Start MATERIAL SUPPLIED

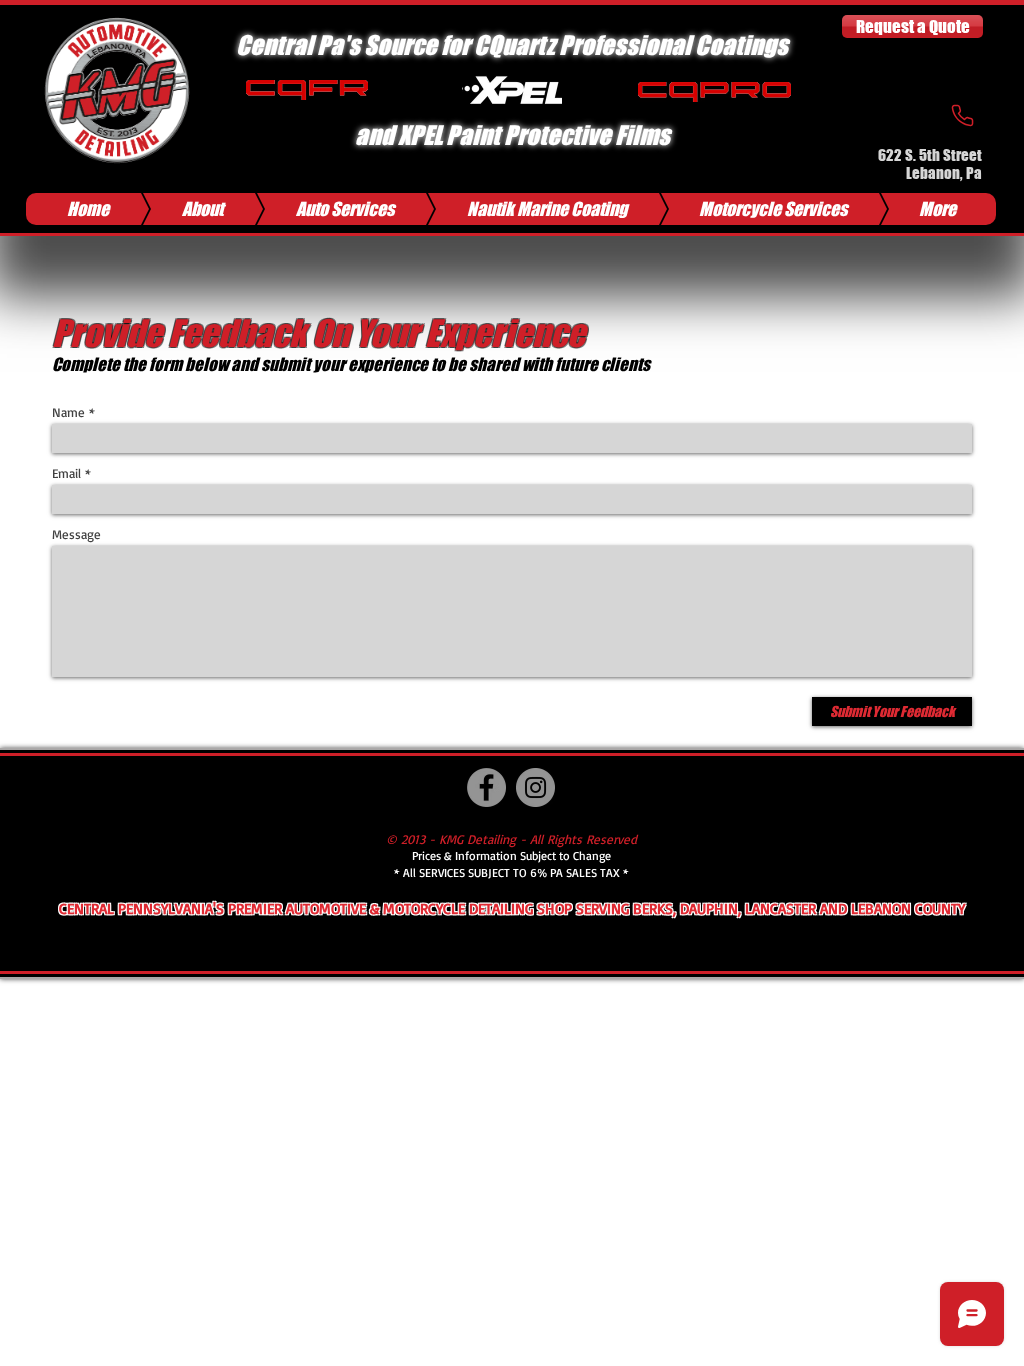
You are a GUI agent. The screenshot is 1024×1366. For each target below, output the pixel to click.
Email (66, 473)
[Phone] (962, 115)
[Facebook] (486, 787)
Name (68, 412)
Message (76, 534)
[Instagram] (535, 787)
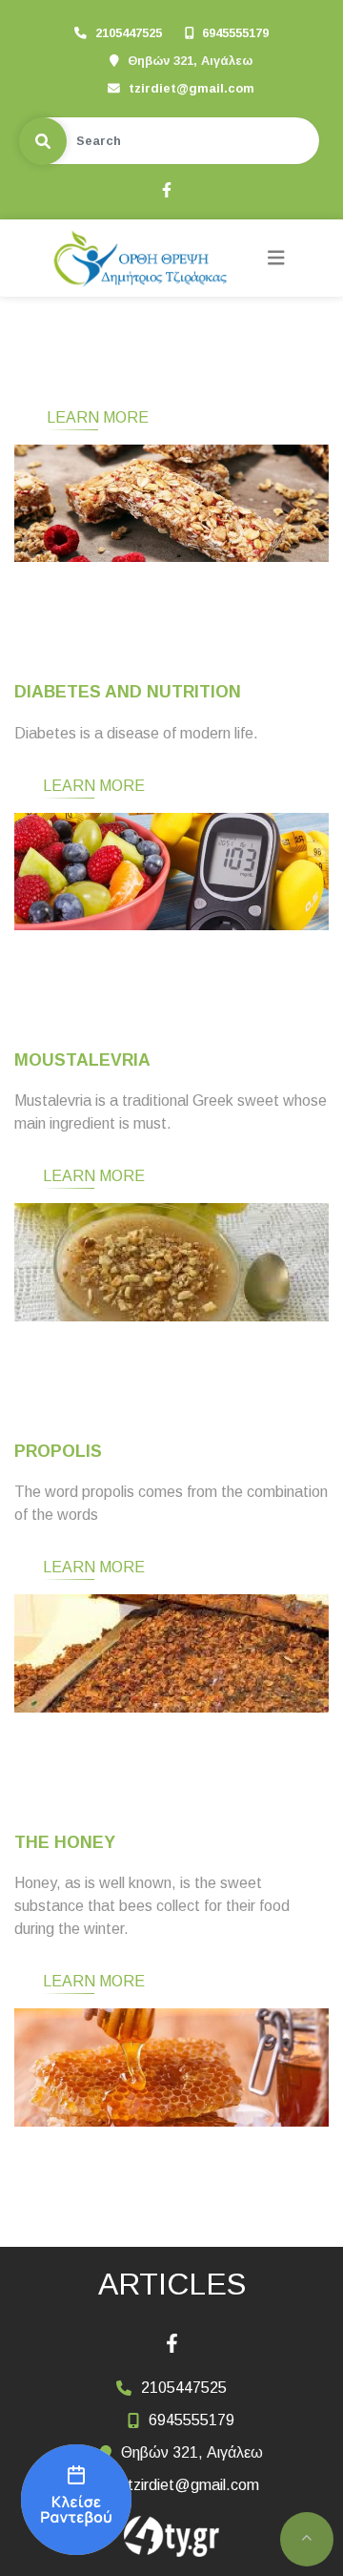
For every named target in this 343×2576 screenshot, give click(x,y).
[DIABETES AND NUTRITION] (171, 872)
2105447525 (128, 33)
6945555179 (235, 33)
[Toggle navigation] (276, 258)
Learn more (98, 417)
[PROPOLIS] (171, 1653)
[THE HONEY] (171, 2067)
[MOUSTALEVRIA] (171, 1262)
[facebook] (165, 188)
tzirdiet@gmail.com (191, 88)
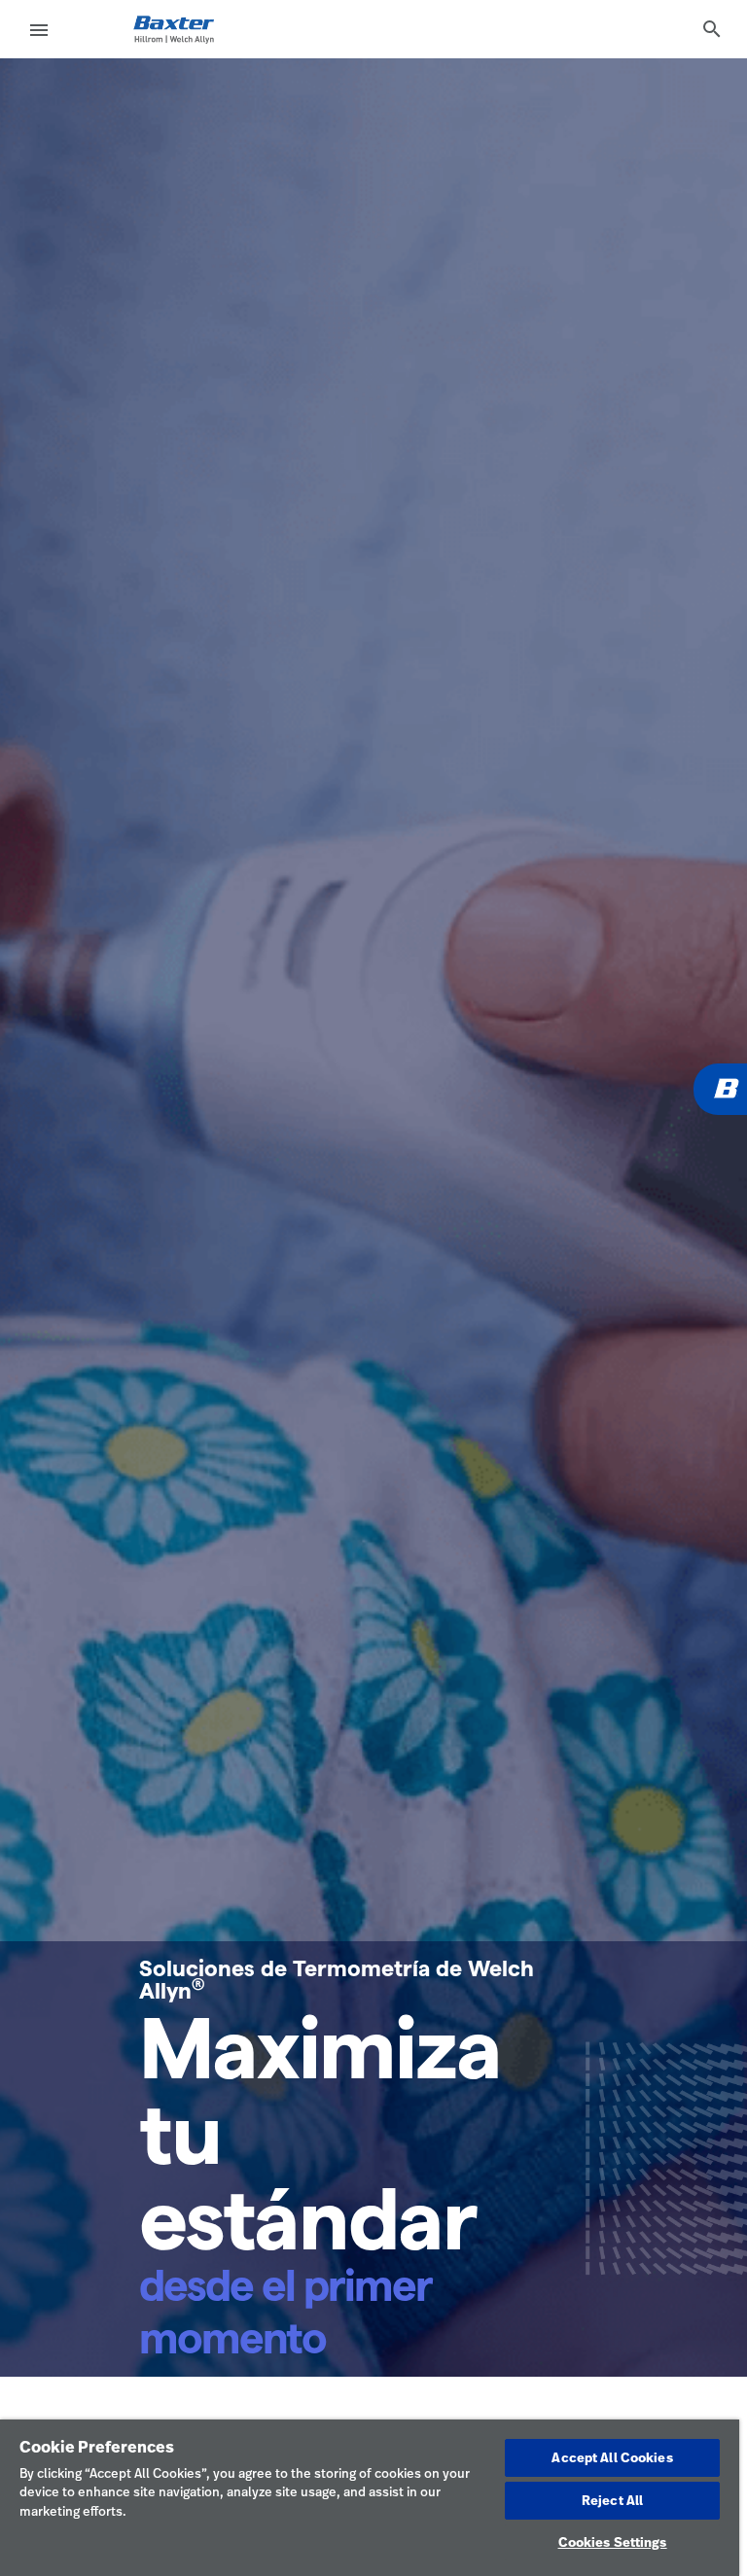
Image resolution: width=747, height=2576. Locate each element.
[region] (369, 2497)
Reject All (612, 2500)
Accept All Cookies (611, 2457)
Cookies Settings (612, 2542)
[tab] (712, 29)
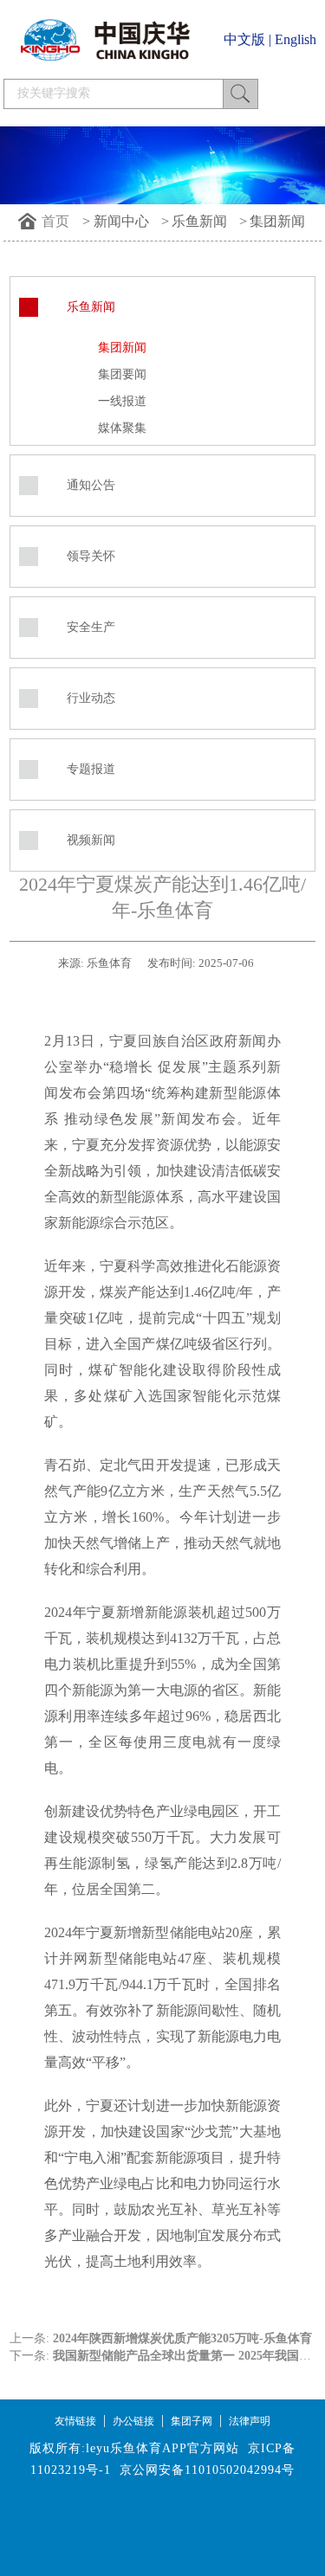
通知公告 (91, 485)
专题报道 (91, 769)
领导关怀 (91, 556)
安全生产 (91, 627)
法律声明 (249, 2421)
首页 (55, 221)
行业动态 (91, 698)
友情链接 (75, 2421)
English (295, 39)
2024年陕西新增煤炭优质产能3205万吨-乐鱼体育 (182, 2338)
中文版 (244, 39)
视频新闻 (91, 840)
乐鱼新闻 (199, 221)
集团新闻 (277, 221)
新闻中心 (121, 221)
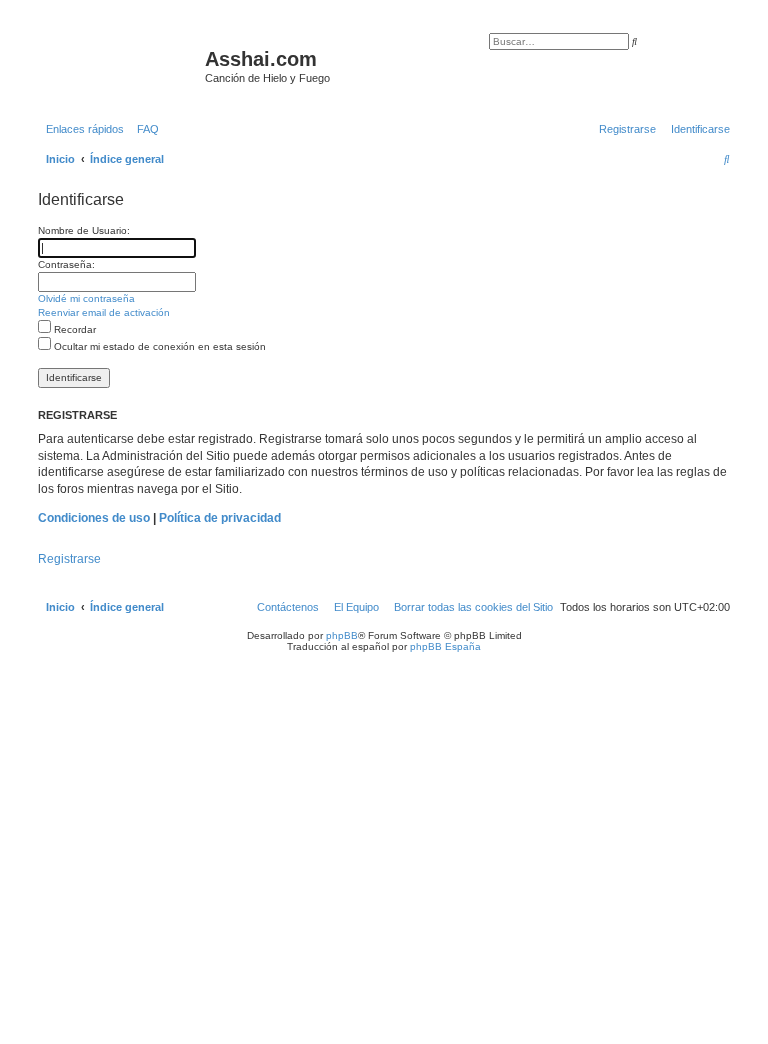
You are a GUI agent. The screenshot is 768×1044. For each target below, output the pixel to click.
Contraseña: (66, 264)
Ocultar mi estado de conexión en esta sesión (158, 346)
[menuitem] (144, 129)
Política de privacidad (220, 518)
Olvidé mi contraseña (86, 298)
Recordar (73, 329)
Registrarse (69, 559)
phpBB (342, 635)
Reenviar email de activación (104, 312)
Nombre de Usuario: (84, 230)
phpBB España (445, 646)
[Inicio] (119, 65)
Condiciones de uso (94, 518)
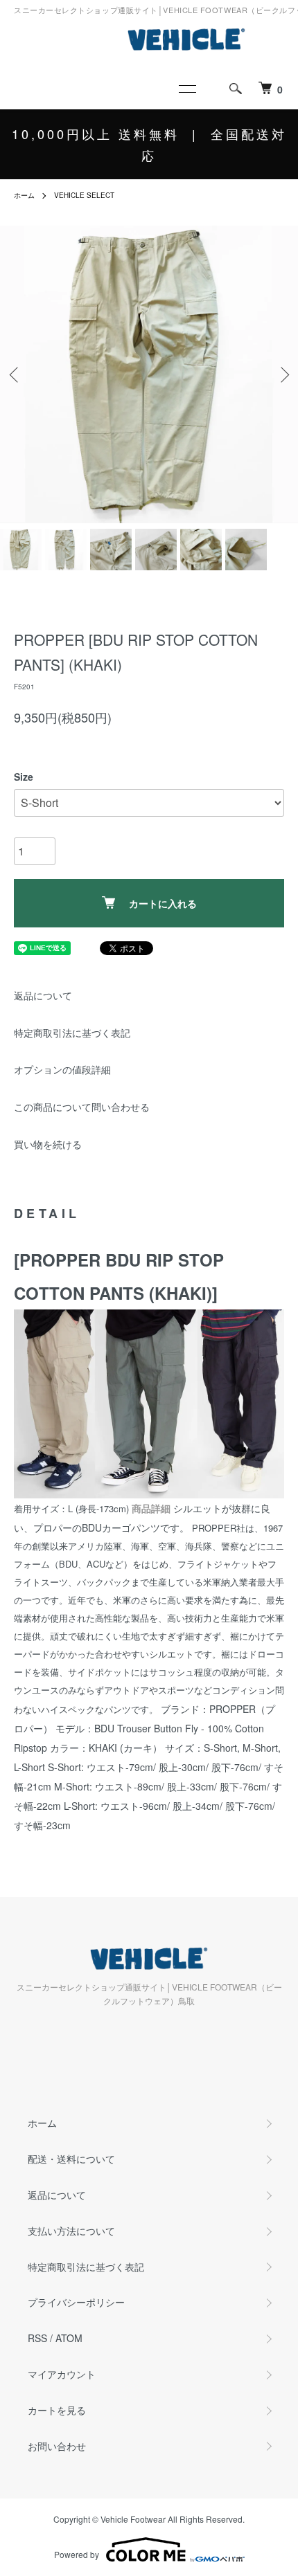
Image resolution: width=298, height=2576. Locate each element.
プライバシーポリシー (76, 2302)
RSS (37, 2338)
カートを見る (57, 2410)
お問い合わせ (57, 2446)
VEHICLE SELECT (84, 195)
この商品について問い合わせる (82, 1107)
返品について (43, 995)
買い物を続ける (48, 1144)
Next (282, 374)
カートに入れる (163, 903)
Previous (15, 374)
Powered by (76, 2554)
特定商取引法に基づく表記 (72, 1033)
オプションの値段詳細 (62, 1069)
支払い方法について (71, 2231)
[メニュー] (186, 88)
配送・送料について (71, 2159)
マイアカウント (62, 2374)
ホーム (24, 195)
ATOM (68, 2338)
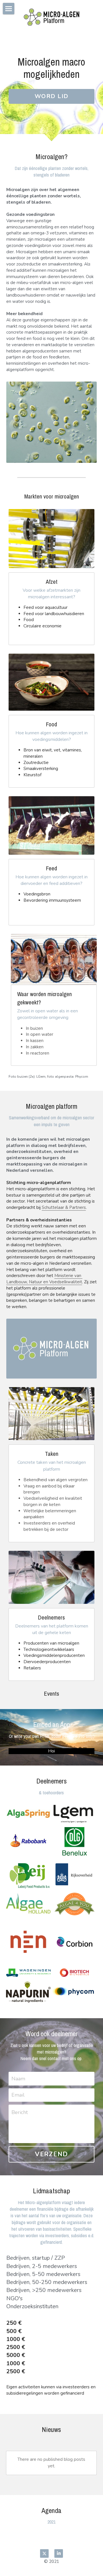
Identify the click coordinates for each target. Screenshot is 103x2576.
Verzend (51, 2154)
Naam (18, 2078)
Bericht (19, 2112)
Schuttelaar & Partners (64, 1207)
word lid (52, 96)
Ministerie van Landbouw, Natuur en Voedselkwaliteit (44, 1279)
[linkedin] (58, 2553)
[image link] (28, 1813)
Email (18, 2094)
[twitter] (44, 2553)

End MATERIAL SUPPLIED

| SHORT EXERCISE |
Gather every line of the records above that contains the word "each" and copy those lines out in full, treating uppercase and lowercase letters as different.

| WRITTEN SOLUTION |
You are a GUI agent. The screenshot is 1024×1366. For each target below, output the pixel to click.
Image resolution: width=747, height=2576. Locate each element.
You are a GUI agent. The screenshot is 768×1044. For each target below, output the pixel to click.
Image resolution: width=298, height=2576. Locate each element.
Identify the click coordinates for each target. Screenshot is 103x2576.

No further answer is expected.